Gundersen v. Anchorage, 762 P.2d 104, 114 n.7 (Alaska App. 1988).
Molina v. State, 186 P.3d 28, 32 (Alaska App. 2008).
In her briefing, Correa primarily focuses on the confusing findings the judge made when explaining the basis for his verdicts. When making his findings, the judge used the word "impairment" to describe both the deficiencies in Correa's mental and physical capacity to drive and also any observed deficiencies in her driving itself. With respect to the former, the judge found that "technically and physiologically, she was certainly impaired." And with regard to the latter, the judge found that "her driving wasn't impaired," and that, in fact, it was "immaculate." Although the judge's findings could have been articulated more clearly, we perceive no error in the way he applied these findings or the law to the reckless driving charge. It is apparent that the judge was explaining that, although Correa's driving was not deficient, her use of alcohol deprived her of the ability to drive with the caution characteristic of a person of ordinary prudence who is not under the influence.
During the trial, Trooper Hull testified that when Correa pulled over, her vehicle lurched forward several inches while she attempted to put the vehicle in park.
Then, when Hull approached Correa, he noticed that her eyes were bloodshot and watery, he detected an odor of alcohol, and he noticed that her speech was "a little bit thick." Correa did not provide her registration when Hull first asked her for it, and she failed three of the five field sobriety tests. Hull testified that Correa told him that she consumed wine during dinner and that she told her children that she had to go with the troopers because she had too much wine.
About an hour later, Correa submitted to a DataMaster test which revealed that Correa's blood alcohol content was .074 percent.
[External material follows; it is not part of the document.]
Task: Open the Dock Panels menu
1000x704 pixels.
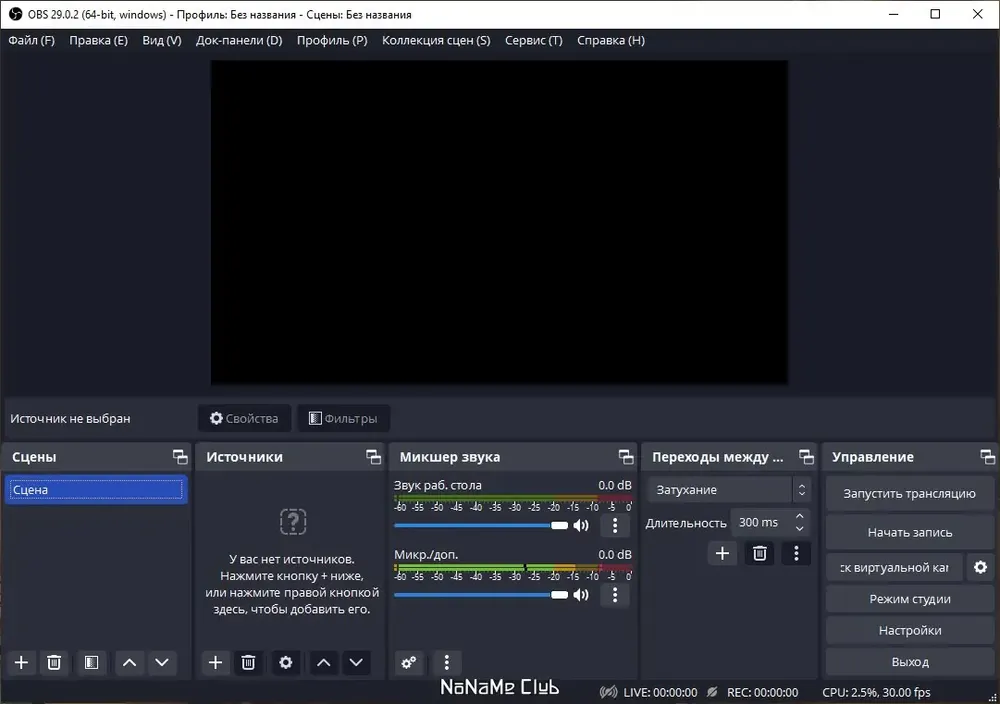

An expert witness testified that a person with a blood alcohol content of .074 percent would have impaired judgment and coordination and also that, at the time Correa was pulled over, her blood alcohol content likely was somewhat higher than .074 percent.
Compare AS 28.35.033(a)(2) ("If there was in excess of 0.04 percent but less than 0.08 percent by weight of alcohol in the person's blood . . . that fact does not give rise to any presumption that the person was or was not under the influence of an alcoholic beverage, but that fact maybe considered with other competent evidence in determining whether the person was under the influence of an alcoholic beverage."), with AS 28.35.033(a)(3) ("If there was 0.08 percent or more by weight of alcohol in the person's blood . . . it shall be presumed that the person was under the influence of an alcoholic beverage.").
When we review a claim of legal insufficiency, we are required to view the evidence, and all reasonable inferences to be drawn from that evidence, in the light most favorable to upholding the verdict. We conclude that, viewed in this light, the evidence was sufficient to establish beyond a reasonable doubt that Correa drove a motor vehicle on a public roadway while actually impaired by alcohol and, accordingly, that Correa was guilty of reckless driving.
Iyapana v. State, 284 P.3d 841, 849 (Alaska App. 2012). We have explained that, although the Alaska Supreme Court used the phrase "substantial evidence" to describe an appellate court's review of a claim of insufficient evidence in the context of bench trials (see Helmer v. State, 608 P.2d 38, 39 (Alaska 1980)), this test is the same test that an appellate court uses to review a sufficiency claim in the context of a jury verdict. Shayen v. State, 373 P.3d 532, 535 (Alaska App. 2015), amended in part on reh'g on other grounds, 2016 WL 5092527 (Alaska App. July 7, 2016) (unpublished).
Conclusion
The judgment of the district court is AFFIRMED.